ZFS and cksum errors (Samsung 870 EVO raidz-1)

    i am "using" a zfs raidz-1 system with three Samsung 870 EVOs(4TB), non ECC RAM and AMD sata controller since july 23. Before i used a mdadm raid 10 with hdd. No problems before. After the migration i had hard resets caused by a broken psu.

    With a new psu the hard resets are gone and i was able to use the zfs system until i recognized cksum errors on all disks. Three weeks ago the system stopped working and was only usable in read only mode with some broken data. Thousand of cksum erros, no write/read errors. No chance to repair.

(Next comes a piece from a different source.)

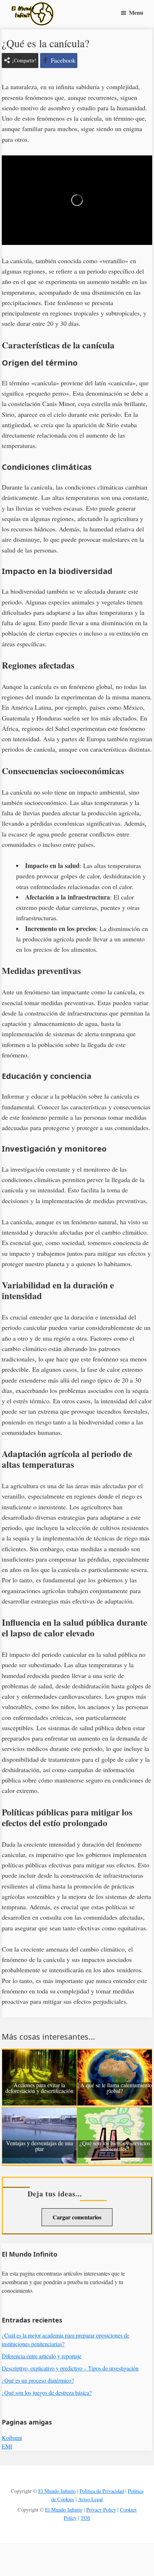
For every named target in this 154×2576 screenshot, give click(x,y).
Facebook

    I searched in some forums. It is a know bug with samsung ssds with amd sata controller. By disabling ncq,trim, switching sata cables and enabling 3gbit/s some people had succes. But it didnt work for me. So i bought a marvell controller and created a new zfs. But the problem still exist. I cannot see errors in dmesg related to sata/ahci. Smartctl is fine(except the hardresets at the beginning).

    Any ideas?

  • KM0201

    Approved the thread.
  • You've created a "new zfs" raidz1 with the same drives?

    I *think* if you have errors across all 3 then all is lost because you effectively need to issue a replace for all 3 disks. There is snapshots that allow rewind, but I've never enabled them (thus never used them). I'm curious to how you have so many checksum errors, could all of them be for just 1 file?